WORK TO COMPLETE: Pictures do not belong in the copy. Write out exactly the lines from the one containing "Screen dimensions: 724x560" through the end of the data.

----------------

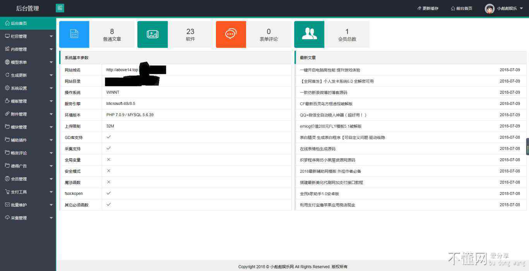The height and width of the screenshot is (271, 529).
Task: Select 后台首页 in the sidebar
Action: (x=19, y=23)
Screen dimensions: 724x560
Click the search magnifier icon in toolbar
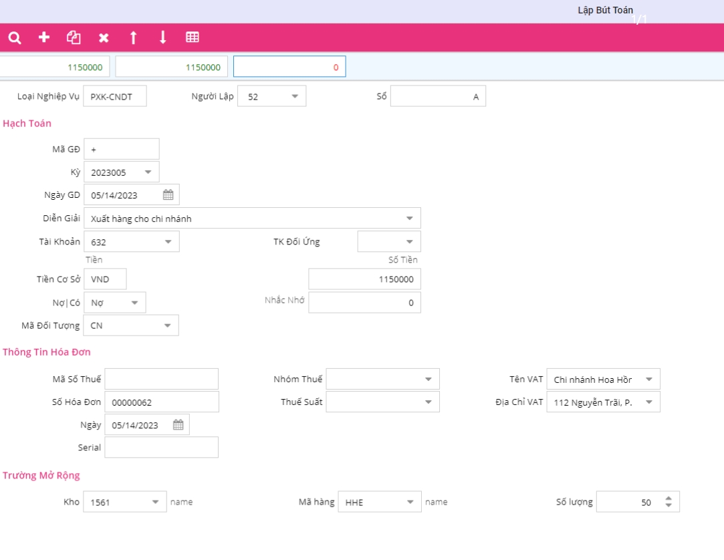point(15,38)
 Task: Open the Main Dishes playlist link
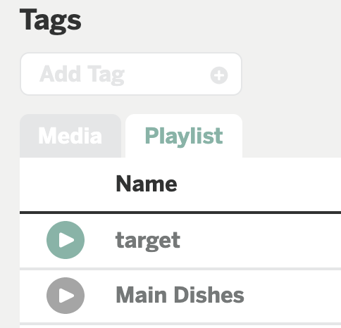click(180, 295)
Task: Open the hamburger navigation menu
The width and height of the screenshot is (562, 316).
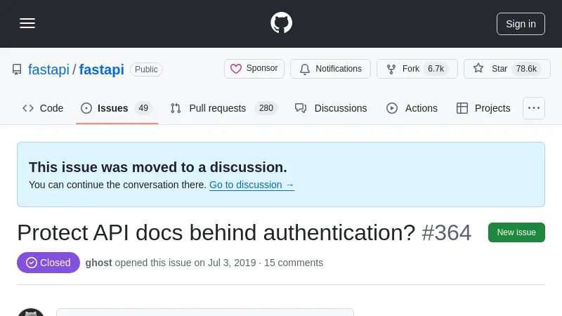Action: (x=27, y=23)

----------------

WRITTEN SOLUTION:
Screen dimensions: 724x560
Click the search magnifier icon in toolbar
point(15,38)
 Task: Open the Main Dishes playlist link
click(180, 295)
Task: Open the hamburger navigation menu
The width and height of the screenshot is (562, 316).
Action: (x=27, y=23)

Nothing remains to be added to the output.